The UAW strike is almost over in Chicago. The union reached a tentative agreement with Ford and the company hopes to start production soon at the Ford Assembly plant on the South Side.

UAW members dropped their picket signs and say they’re relieved the almost month-long strike is over. The assembly workers are eager to return.

Chicago Ford workers have been on the picket line 24 hours a day since Sept. 29. Their union called a strike on Ford, GM and Stellantis Sept. 15.

The tentative agreement includes a 25 percent wage increase, improved pension benefits and the right to strike if plants are closed.

Scott Houldieson, a Ford employee for 34 years, said, "The wage increases and the cost of living allowance is huge.

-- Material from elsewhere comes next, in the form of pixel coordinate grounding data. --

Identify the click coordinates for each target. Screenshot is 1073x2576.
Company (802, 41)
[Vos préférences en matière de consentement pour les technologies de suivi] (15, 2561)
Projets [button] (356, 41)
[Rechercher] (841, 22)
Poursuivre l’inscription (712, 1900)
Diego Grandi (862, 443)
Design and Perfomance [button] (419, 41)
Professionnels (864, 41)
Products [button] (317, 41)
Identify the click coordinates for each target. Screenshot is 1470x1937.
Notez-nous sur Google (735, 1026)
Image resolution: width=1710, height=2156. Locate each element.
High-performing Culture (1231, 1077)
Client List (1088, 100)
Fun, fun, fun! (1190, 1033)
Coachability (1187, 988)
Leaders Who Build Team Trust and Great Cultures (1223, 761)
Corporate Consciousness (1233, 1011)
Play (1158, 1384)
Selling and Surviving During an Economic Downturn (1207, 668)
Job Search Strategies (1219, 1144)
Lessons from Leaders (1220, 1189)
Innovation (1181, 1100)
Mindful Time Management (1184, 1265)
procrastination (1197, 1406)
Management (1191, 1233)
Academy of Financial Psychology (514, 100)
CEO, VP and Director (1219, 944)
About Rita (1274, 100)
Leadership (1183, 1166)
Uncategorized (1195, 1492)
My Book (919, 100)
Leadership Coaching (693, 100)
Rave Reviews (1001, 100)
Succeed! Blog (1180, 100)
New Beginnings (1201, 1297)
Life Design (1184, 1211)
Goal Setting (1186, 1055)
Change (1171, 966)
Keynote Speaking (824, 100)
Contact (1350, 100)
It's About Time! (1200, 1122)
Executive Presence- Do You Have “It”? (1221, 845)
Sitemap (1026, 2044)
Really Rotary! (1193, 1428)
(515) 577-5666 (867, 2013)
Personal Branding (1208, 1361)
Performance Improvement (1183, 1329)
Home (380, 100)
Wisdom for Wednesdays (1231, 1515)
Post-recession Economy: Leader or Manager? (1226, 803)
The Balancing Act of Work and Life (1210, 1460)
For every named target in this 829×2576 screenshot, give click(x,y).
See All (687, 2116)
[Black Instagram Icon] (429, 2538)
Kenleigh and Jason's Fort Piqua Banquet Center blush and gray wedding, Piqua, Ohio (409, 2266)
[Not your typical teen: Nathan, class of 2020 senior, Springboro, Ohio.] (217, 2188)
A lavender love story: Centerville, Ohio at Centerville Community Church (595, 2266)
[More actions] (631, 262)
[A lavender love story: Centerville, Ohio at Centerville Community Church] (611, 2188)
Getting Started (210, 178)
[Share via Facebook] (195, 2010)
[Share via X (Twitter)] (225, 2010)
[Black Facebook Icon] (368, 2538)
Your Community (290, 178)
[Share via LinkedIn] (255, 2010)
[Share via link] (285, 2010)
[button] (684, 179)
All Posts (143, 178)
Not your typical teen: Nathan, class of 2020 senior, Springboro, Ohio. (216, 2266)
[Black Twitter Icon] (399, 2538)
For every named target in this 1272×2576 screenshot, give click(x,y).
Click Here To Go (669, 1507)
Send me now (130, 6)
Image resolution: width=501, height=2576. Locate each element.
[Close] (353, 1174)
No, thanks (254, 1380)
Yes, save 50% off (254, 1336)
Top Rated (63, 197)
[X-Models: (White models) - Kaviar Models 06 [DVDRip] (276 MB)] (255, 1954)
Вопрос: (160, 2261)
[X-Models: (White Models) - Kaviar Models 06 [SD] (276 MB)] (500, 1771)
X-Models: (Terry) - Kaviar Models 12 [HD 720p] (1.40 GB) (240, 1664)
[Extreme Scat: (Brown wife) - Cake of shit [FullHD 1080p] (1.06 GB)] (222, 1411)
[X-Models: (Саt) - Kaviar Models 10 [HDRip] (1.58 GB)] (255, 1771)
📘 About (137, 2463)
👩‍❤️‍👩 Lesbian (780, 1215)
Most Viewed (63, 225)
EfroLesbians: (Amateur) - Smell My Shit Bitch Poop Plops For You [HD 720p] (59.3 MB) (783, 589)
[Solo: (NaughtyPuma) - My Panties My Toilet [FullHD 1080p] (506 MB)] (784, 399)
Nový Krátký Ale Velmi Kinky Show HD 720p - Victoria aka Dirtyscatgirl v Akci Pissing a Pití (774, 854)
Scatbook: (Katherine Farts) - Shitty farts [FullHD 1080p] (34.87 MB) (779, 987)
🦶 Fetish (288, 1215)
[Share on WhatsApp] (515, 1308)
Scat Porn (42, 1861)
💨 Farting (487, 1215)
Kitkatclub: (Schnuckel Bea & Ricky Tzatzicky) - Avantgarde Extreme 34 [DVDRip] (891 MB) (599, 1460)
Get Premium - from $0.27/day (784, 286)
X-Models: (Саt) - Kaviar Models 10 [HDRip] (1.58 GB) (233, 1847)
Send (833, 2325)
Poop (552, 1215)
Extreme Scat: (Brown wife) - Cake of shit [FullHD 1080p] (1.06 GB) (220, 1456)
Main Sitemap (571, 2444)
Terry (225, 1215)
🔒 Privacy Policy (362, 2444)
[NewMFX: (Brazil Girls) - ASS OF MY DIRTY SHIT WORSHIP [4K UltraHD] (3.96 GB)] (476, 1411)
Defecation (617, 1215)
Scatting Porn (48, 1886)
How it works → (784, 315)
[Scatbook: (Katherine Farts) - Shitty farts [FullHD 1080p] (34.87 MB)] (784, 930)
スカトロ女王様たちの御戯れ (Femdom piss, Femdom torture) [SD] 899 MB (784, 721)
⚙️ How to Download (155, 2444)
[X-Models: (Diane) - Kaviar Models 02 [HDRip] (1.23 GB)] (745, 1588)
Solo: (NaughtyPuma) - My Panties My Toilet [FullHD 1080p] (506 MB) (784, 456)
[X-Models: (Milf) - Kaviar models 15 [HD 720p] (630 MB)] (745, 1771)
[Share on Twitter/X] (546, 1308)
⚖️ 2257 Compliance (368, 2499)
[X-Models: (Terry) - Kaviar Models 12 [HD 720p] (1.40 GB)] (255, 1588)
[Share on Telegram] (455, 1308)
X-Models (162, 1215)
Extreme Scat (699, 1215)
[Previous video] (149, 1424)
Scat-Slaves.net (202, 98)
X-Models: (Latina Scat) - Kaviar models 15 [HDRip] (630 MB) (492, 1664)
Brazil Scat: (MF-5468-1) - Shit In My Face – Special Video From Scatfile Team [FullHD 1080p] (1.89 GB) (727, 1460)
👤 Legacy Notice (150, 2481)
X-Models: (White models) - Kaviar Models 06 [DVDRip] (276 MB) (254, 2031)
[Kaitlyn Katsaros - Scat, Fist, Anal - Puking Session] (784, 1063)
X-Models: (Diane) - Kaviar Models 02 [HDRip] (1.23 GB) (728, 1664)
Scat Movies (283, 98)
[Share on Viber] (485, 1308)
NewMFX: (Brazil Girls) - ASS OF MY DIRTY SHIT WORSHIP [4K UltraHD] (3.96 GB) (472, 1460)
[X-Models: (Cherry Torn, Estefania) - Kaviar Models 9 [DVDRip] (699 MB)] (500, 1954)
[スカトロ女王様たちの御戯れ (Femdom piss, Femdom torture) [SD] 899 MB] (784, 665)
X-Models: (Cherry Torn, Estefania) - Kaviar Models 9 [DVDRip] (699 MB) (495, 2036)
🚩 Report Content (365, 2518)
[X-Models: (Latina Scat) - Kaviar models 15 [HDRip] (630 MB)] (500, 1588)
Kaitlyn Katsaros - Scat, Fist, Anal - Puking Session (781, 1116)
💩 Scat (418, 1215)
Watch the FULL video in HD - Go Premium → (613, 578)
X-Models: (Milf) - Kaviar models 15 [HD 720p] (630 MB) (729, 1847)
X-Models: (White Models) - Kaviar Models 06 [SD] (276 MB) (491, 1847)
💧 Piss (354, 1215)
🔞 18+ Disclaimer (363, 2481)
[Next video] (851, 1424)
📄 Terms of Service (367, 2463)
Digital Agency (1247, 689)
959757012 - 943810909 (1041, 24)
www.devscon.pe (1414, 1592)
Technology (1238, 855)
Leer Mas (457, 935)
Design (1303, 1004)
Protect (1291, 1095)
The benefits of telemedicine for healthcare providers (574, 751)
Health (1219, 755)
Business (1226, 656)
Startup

The right to strike over plant closings, that’s unheard of and you now, that’s our job security."

V Brown stopped at the union office to help clean up strike encampments. She said the last month has been hard. 

"I’m just glad, I’m grateful. Grateful that it’s over, we can get back to work, and we can get a fair share of what we deserve," Brown said.

In a statement, Ford says it wants to resume production in Michigan, Kentucky and Chicago, where they make the Ford Explorer, Interceptor and the Lincoln Aviator.

Houldieson said there’s a process to bring a plant online. 

"It’s going to take some time. Skilled trades are going to have to get in there first and get the equipment up and running."

The union leadership will review the deal in Detroit, with members voting on it sometime afterward.